**TEXTE FOURNI**.
□ □ □ □
Index des revues

  • Index des revues

Les livres de la jungle ou trente-sept années passées au Service des Acquisitions

1980
    ⇓  Autres articles dans la même rubrique  ⇓

    Les livres de la jungle ou trente-sept années passées au Service des Acquisitions

    Par Gérard Willemetz

    Si vous le voulez bien, je commencerai mon propos par quelques anecdotes. On m'a permis d'entrer en 1943 dans cette si vénérable maison avec le titre ô combien ronflant de chômeur intellectuel. A croire que notre intellect était seul susceptible de chômer.

    Je connaissais bien, déjà, la salle de travail des Imprimés pour y avoir longtemps étudié la graphologie, en 1937, à seule fin de me rassurer sur la valeur de mes caractères.

    J'y fus accueilli par la charmante et fougueuse Mademoiselle Frémont qui dirigeait le Service des Acquisition, bien modeste à l'époque. Ce fut elle qui fut chargée plus tard de rédiger l'article Valéry-poète et penseur qui l'enthousiasmait et de préparer en partie l'article Voltaire pour le catalogue général.
□ □ □ □
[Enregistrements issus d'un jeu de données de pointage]

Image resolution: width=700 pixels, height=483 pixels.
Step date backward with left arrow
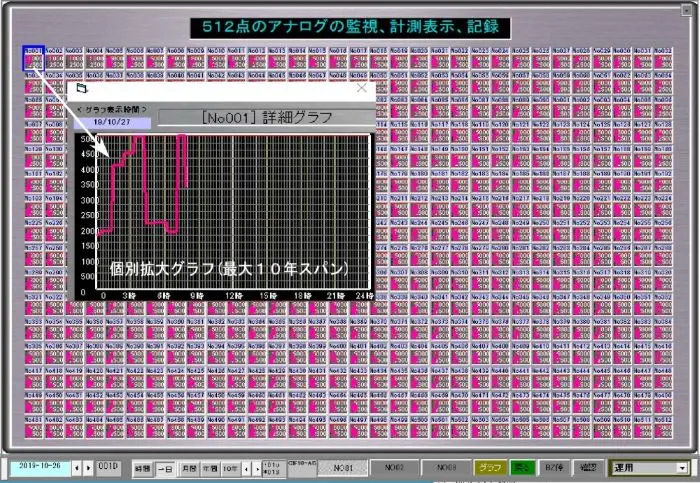pos(76,467)
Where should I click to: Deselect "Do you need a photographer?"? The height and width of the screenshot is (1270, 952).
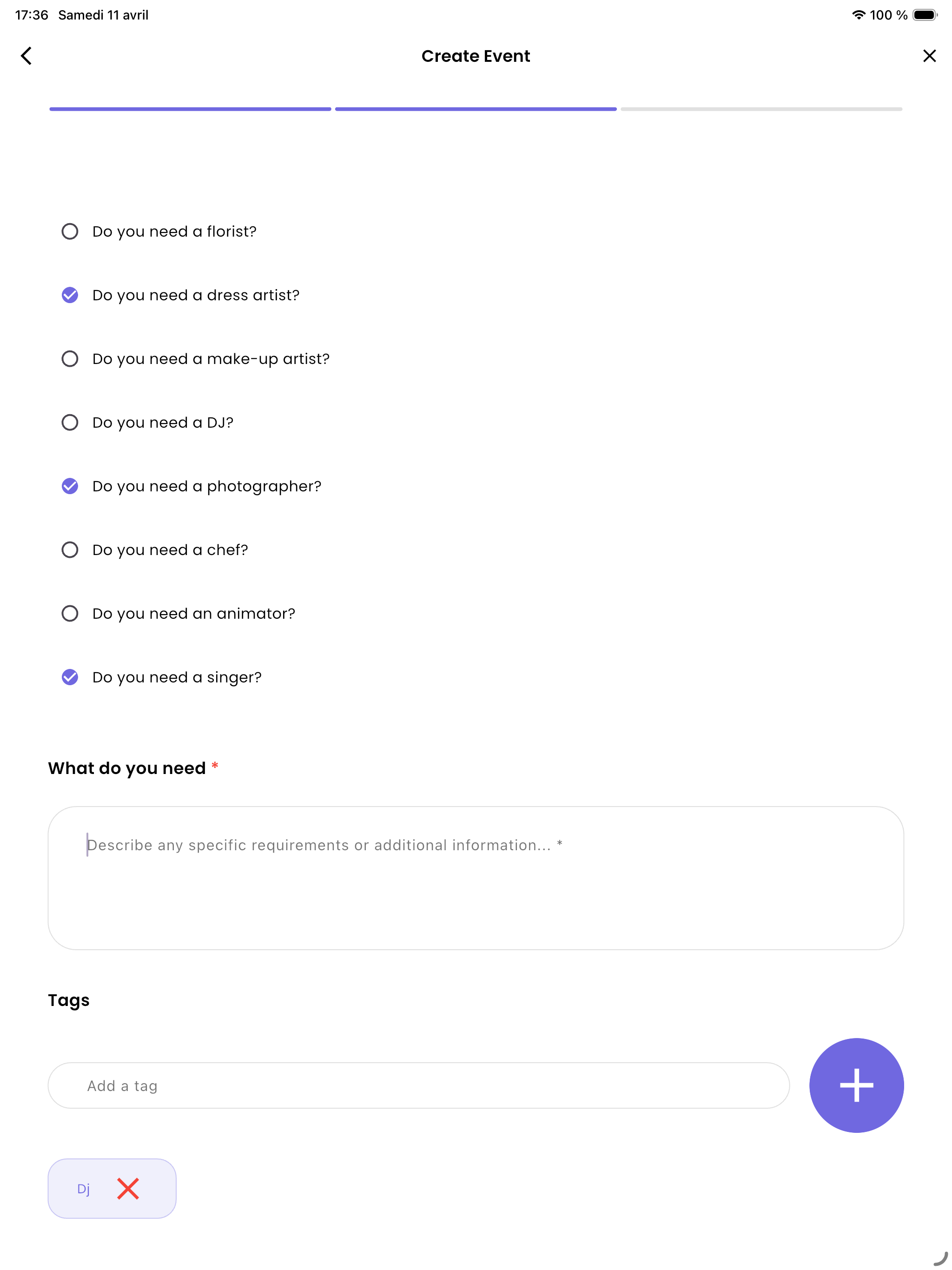(x=70, y=486)
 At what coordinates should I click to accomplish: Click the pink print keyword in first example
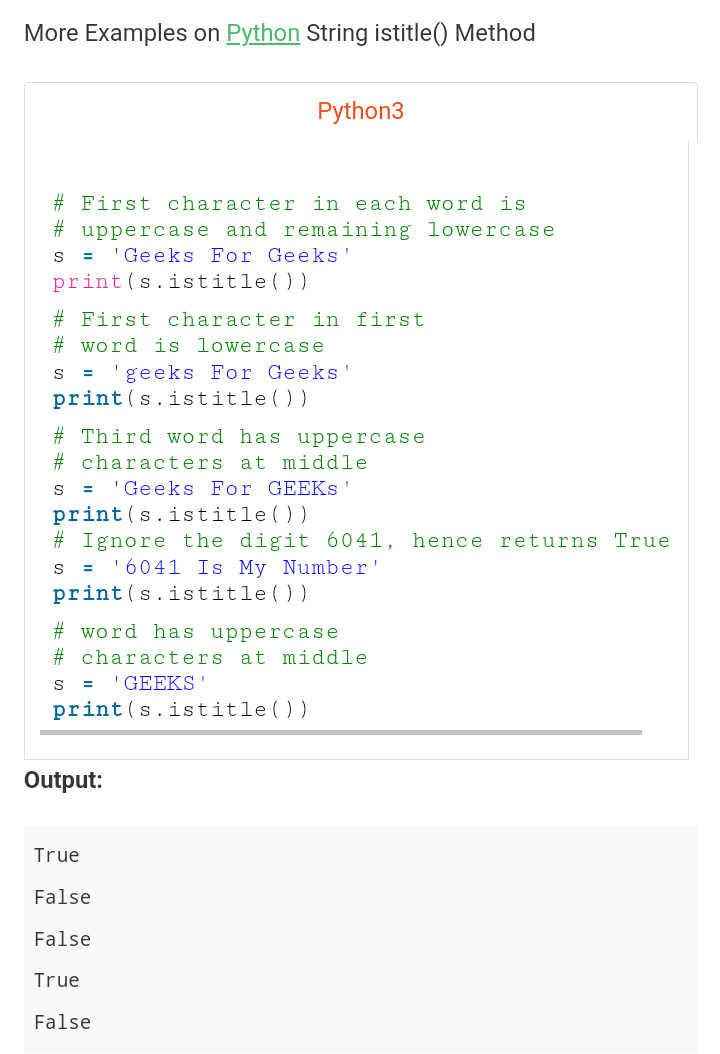click(x=87, y=281)
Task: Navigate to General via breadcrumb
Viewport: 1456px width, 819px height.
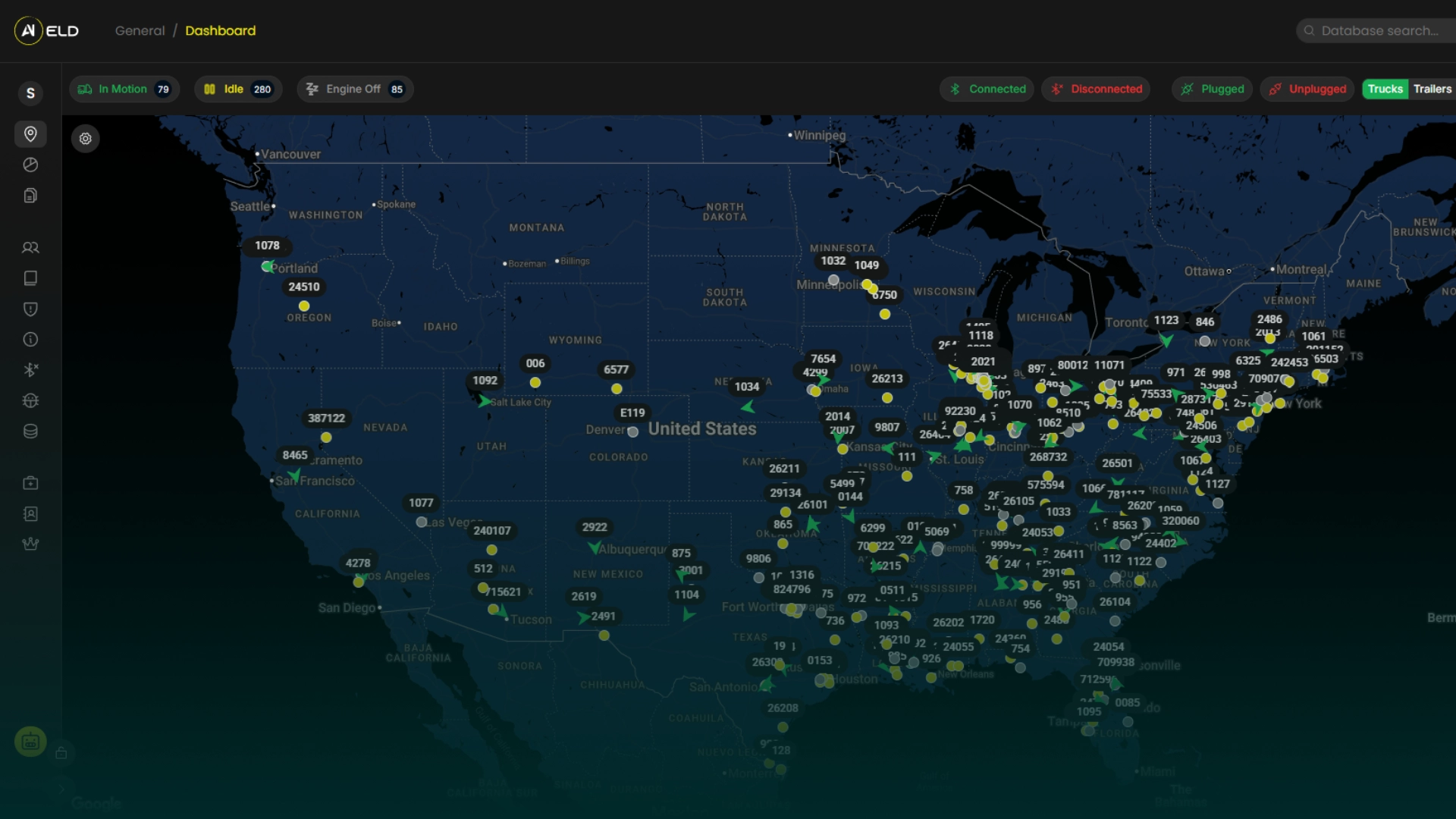Action: (x=140, y=30)
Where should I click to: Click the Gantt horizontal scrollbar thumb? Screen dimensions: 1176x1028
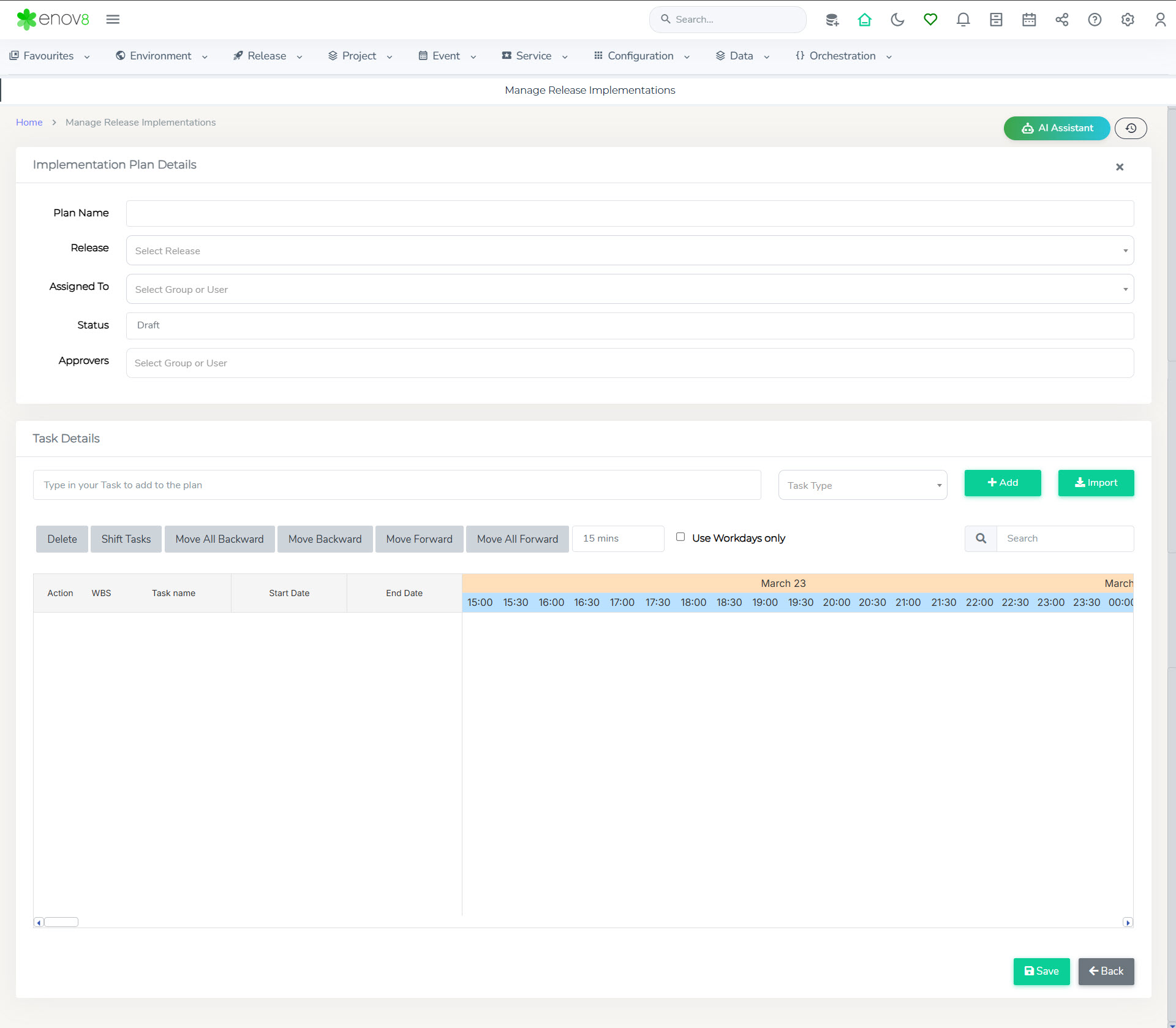tap(61, 922)
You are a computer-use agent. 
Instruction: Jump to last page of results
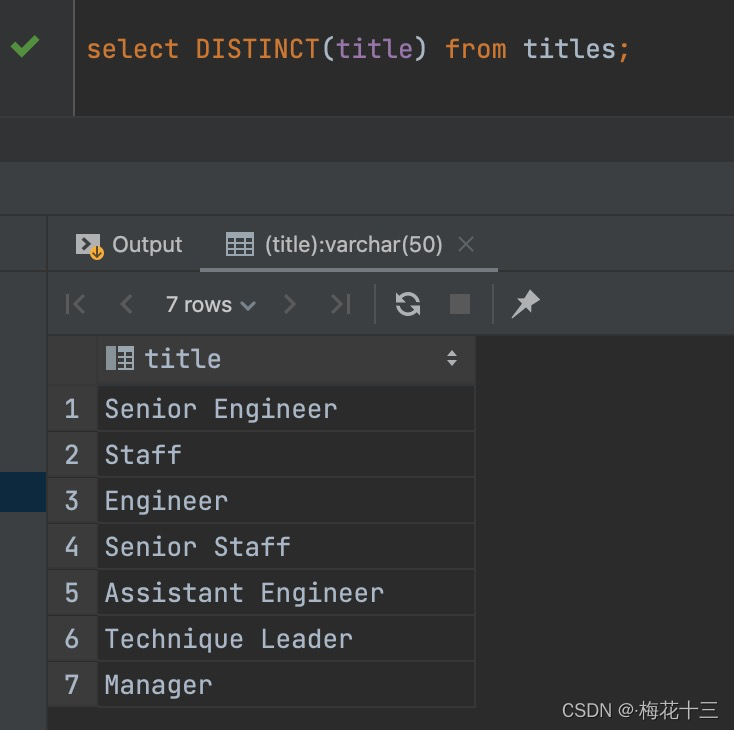coord(341,304)
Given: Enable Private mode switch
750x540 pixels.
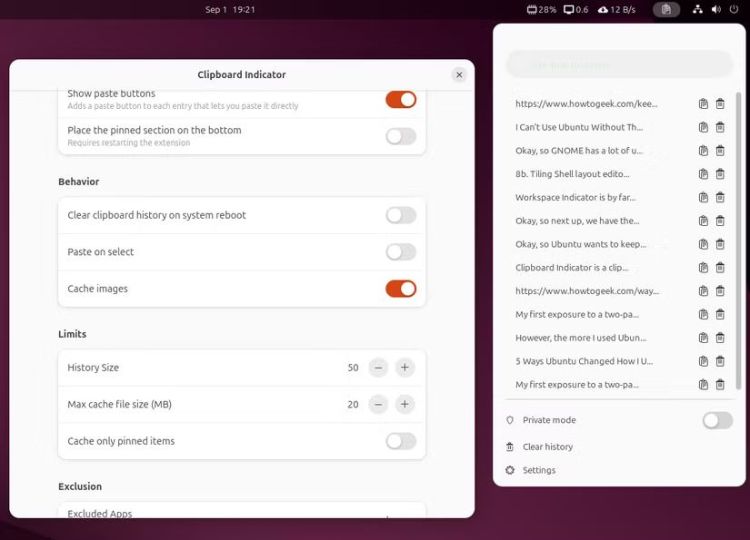Looking at the screenshot, I should (717, 420).
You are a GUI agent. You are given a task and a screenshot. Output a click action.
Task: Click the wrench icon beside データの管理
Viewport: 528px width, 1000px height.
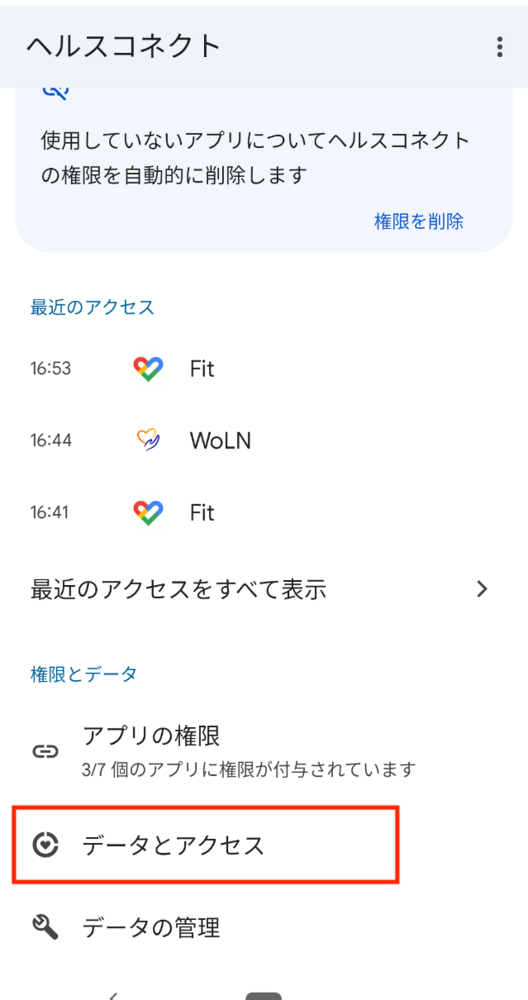(x=46, y=926)
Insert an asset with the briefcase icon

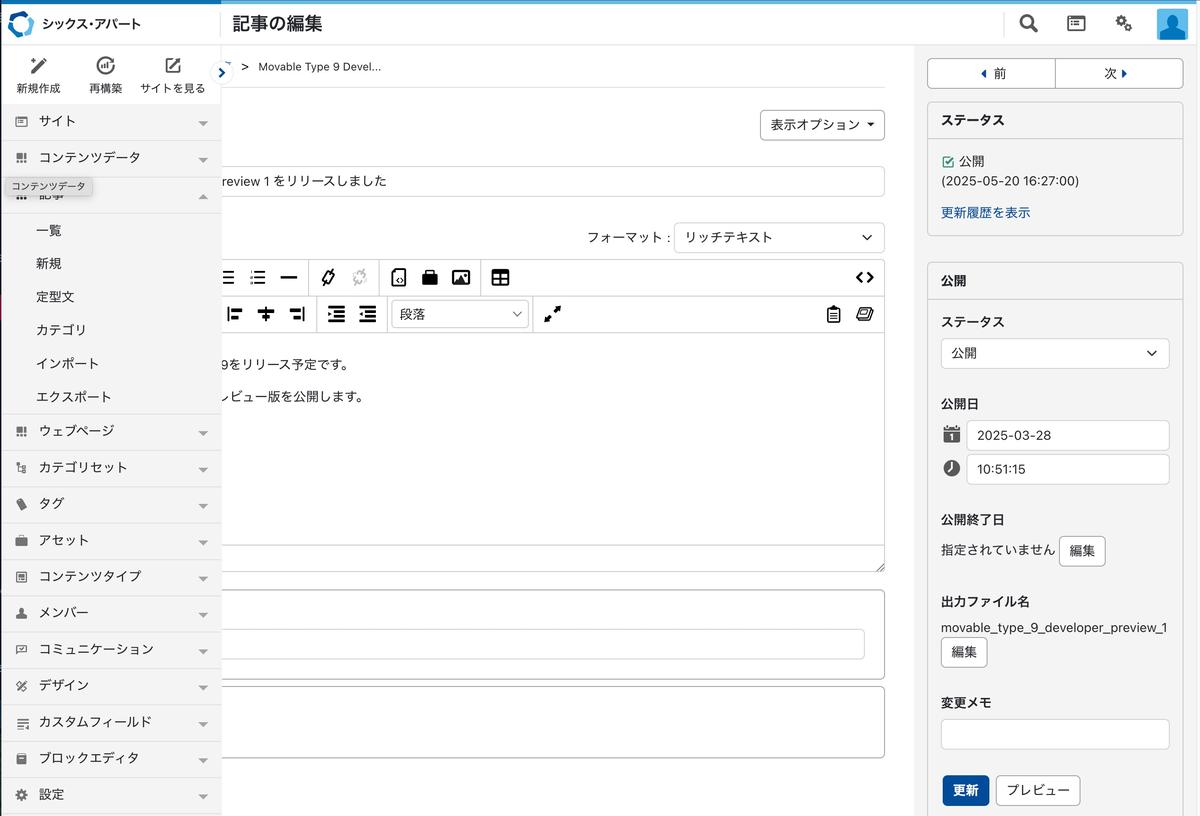tap(429, 278)
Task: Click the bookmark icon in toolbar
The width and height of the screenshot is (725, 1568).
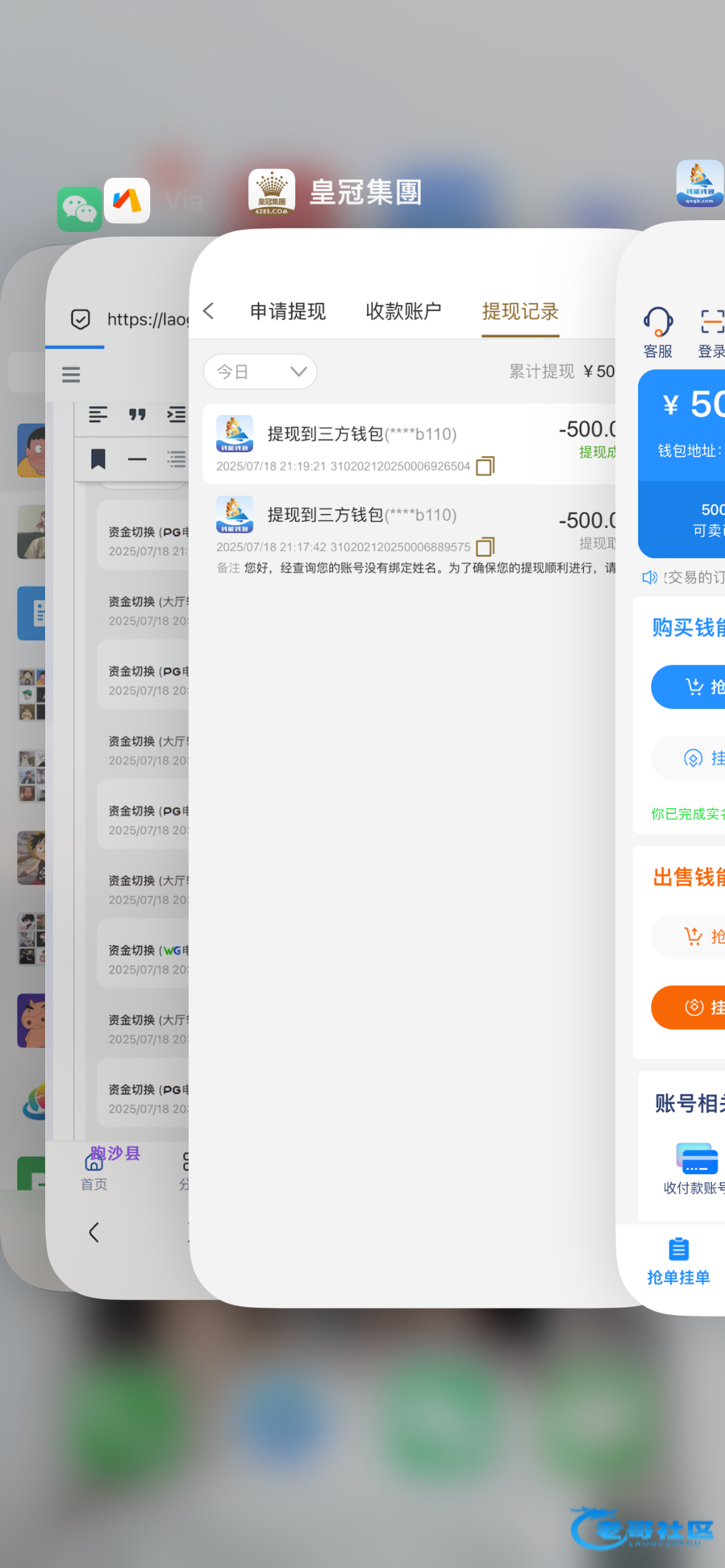Action: click(x=99, y=459)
□ □ □ □
**CONSIGNES**.
(1) Modifiez le listing entre la ligne contenant "Insert an asset with the briefcase icon" et sa fin, toutes deux incluses, en remplaçant "icon" par "symbol". Ne reproduisez que ces lignes, sans les images.
(2) Poursuivez le texte sur les trente-sept années passées au Service des Acquisitions à partir de l'endroit où il s'arrête.
Le texte et le listing constituent deux documents indépendants l'un de l'autre.

**RÉPONSES PAR CONSIGNE**.
(1)
Insert an asset with the briefcase symbol

tap(429, 278)
Task: Click the bookmark symbol in toolbar
The width and height of the screenshot is (725, 1568).
Action: click(x=99, y=459)

(2)
    Monsieur Pierre Josserand, alors conservateur-adjoint au Département des Imprimés, me communiqua sur son domaine les plus utiles renseignements. Il possédait un sens de l'humour proprement inestimable. Il faut reconnaître que cet humour l'emportait souvent sur son autorité mais c'était un régal de l'entendre compter mille et une anecdotes sur ses services en particulier et tous les autres en général. Il excellait également dans la rédaction de notes comminatoires passablement émoussées par leur drôlerie. Ce fut grâce à lui que je connus l'une des plus savoureuses histoires de livres. Nous parlions de l'importance de nos collections qui comportaient plus de six millions d'ouvrages à l'époque rangés sur plus de cent cinquante kilomètres de rayons.

    Alors Monsieur Josserand me sourit, savourant avec gourmandise ma prochaine hilarité :

    « Il y avait deux vieilles dames très simples et d'un grand âge. Elles discutaient à perte de vue, depuis deux heures, sur le choix d'un cadeau que devait faire l'une d'elles à l'occasion des quatre-vingt-dix ans de son époux.

    - Offre-lui donc un livre, dit la première à bout d'imagination. Mais l'autre eut un geste de regret :

    - Il en a déjà un ! »

    Monsieur Josserand me fit connaître encore l'incroyable aventure arrivée à un Bibliothécaire que l'on avait envoyé surveiller de précieux documents transportés dans un château (virgule) fort lointain afin de les soustraire aux dangers d'un bombardement.

    Un jour le Ministre de l'Education nationale accompagné de l'Administrateur général viennent visiter impromptu le dit château.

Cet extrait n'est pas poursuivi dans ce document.